Perklol Dec 1, 2014 7:08 PM

Quote:

Originally Posted by NYguy (Post 6826779)
Sunnyside Yards in Queens, which could hold the kind of convention center the city needs.


By DANIEL L. DOCTOROFF
NOV. 28, 2014

Don't listen to anything this Doctoroff guy that worked for Bloomberg has to say.

Quote:

Total estimated costs for the platform, the convention center and the related open space and infrastructure would be about $8 billion, according to an analysis done for me by SHoP Architects and HR&A Advisors. But the beauty of this plan is that it can all be financed at no new net cost to taxpayers. The Javits property could be sold for about $4 billion. The incremental real estate tax revenues from the new developments on both the Sunnyside and existing Javits sites would roughly pay for the difference.
:haha:

Right, and how's Hudson Yards payment for the subway coming along? ;)

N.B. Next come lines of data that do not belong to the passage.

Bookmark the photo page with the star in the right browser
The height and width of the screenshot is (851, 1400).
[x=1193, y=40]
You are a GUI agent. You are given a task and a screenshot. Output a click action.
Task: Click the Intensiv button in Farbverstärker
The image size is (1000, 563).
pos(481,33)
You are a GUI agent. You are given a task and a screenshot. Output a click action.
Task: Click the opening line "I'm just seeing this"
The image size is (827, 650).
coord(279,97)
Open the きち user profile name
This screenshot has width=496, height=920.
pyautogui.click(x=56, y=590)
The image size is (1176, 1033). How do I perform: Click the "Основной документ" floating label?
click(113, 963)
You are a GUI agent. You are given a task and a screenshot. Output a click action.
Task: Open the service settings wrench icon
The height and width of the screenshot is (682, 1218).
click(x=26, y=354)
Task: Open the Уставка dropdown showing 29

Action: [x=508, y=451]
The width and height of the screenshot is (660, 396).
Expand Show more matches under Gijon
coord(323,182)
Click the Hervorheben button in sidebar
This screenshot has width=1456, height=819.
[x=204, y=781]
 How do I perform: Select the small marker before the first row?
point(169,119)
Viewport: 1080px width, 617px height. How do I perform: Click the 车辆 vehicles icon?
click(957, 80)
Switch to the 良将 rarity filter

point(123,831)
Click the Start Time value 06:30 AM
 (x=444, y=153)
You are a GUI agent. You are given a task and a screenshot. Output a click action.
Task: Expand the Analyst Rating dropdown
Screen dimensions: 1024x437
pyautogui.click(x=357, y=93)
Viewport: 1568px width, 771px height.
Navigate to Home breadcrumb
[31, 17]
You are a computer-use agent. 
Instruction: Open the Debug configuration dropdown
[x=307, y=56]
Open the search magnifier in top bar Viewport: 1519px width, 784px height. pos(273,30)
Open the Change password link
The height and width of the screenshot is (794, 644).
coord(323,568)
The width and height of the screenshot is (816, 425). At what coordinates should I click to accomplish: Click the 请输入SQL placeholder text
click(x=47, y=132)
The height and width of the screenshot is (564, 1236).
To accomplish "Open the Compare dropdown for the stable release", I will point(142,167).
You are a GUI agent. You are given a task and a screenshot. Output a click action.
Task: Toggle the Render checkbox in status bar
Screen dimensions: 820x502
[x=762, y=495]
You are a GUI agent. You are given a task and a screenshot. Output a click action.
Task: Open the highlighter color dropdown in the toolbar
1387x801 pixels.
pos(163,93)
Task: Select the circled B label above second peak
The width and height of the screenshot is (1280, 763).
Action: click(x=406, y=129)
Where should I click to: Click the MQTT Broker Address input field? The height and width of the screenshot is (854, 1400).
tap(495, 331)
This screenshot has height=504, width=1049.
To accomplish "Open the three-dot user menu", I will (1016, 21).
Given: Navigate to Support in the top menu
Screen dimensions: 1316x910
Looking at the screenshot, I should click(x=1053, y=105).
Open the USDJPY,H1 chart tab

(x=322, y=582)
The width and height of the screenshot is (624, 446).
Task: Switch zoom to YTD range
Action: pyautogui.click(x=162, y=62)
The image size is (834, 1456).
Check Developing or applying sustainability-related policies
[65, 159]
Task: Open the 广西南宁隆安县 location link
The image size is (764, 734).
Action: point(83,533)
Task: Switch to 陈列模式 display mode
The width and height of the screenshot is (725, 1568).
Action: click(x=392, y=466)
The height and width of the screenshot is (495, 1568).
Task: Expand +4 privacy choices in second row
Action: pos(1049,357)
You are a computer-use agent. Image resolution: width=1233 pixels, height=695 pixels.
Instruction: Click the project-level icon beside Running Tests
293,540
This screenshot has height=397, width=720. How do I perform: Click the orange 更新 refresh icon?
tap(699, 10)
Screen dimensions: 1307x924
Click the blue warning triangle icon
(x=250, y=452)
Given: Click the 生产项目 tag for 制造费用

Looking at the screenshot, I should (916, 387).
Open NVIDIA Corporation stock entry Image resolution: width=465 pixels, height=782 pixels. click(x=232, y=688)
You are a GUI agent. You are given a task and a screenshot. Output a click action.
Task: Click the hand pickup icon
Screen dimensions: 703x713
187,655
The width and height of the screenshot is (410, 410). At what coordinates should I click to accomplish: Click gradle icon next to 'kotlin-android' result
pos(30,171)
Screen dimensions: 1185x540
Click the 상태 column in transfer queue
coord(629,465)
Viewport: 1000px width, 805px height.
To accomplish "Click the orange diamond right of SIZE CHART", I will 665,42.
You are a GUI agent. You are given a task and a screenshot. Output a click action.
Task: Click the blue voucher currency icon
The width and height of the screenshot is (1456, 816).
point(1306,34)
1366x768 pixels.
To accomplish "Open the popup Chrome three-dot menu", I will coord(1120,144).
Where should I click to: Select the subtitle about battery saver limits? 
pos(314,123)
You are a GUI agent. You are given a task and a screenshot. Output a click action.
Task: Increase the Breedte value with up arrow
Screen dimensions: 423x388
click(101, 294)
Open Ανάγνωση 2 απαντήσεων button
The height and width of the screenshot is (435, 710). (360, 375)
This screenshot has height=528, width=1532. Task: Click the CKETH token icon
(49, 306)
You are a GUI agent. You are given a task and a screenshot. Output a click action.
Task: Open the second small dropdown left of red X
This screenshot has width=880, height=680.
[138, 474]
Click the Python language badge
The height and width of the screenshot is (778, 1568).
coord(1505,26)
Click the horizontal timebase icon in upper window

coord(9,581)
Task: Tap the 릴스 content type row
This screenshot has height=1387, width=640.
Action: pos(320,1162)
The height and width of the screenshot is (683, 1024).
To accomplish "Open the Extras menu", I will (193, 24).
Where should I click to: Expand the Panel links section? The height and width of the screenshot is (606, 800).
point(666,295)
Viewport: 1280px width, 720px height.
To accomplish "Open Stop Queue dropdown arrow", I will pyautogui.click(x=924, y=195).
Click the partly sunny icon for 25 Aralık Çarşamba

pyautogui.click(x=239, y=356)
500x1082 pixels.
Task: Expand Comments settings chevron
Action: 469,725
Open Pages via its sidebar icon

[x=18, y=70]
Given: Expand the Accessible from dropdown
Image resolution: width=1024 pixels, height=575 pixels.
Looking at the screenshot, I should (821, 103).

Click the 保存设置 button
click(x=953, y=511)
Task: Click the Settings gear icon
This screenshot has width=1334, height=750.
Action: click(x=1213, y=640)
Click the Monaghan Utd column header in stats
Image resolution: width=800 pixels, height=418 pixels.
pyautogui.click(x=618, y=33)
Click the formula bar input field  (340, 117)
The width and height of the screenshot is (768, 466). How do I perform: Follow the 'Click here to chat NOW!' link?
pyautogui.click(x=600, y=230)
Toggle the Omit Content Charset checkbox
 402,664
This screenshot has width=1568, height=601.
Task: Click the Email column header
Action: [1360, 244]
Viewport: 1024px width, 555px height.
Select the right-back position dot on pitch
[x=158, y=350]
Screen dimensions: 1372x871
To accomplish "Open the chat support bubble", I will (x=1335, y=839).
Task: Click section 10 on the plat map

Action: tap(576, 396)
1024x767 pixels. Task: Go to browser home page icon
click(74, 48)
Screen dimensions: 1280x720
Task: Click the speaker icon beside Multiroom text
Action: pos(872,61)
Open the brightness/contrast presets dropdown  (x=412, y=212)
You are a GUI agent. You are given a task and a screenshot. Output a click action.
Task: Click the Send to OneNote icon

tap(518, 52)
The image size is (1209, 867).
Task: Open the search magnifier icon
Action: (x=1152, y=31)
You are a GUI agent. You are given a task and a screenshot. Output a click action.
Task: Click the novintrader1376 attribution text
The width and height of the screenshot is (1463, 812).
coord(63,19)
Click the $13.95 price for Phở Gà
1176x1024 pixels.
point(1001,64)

For those of you that don't know Doctoroff said --

http://observer.com/2013/07/dan-doct...nother-subway/

Quote:

But not everybody’s ideas for transit struck us as so enlightened. Bloomberg (first the mayor, and now the corporation) executive Dan Doctoroff and Brookfield’s John Zuccotti sat on stage and chatted, and we could scarcely believe our ears when they started talking about the Second Avenue subway: they hate it.

“A silly little spur that doesn’t generate anything other than some convenience for people who are perfectly happy to live where they lived before,” Mr. Doctoroff said. Why, he wondered, was the city going through with it, “even though it’s a subway that doesn’t have any value added?” A “pet project” of the MTA and Sheldon Silver, he called it.

Are we talking about the same subway…? The one that will serve one of the densest neighborhoods in the city? The one that’s supposed to relieve a subway line that carries more passengers than the entire Washington Metro system? The one that’s been planned for the better part of a century? The one that Yorkville was upzoned in anticipation of decades ago? The one that, despite having only four stops, is projected to carry more riders than the entire length of the L train?

....

Real estate insiders, on the other hand, think of transit primarily as a way of spurring development, and are not swayed by arguments about easing overcrowding or serving tax-paying citizens. And it wouldn’t be the first time Mr. Doctoroff has argued that transit should serve the needs of developers over existing New Yorkers—when the 7 train stop at 10th Avenue and 41st Street was cut, he downplayed the significance, since buildings were already going up in Hell’s Kitchen without it. (By that logic, what was the point of the entire Independent Subway System, now the A/C/E, B/D/F/M and G trains?)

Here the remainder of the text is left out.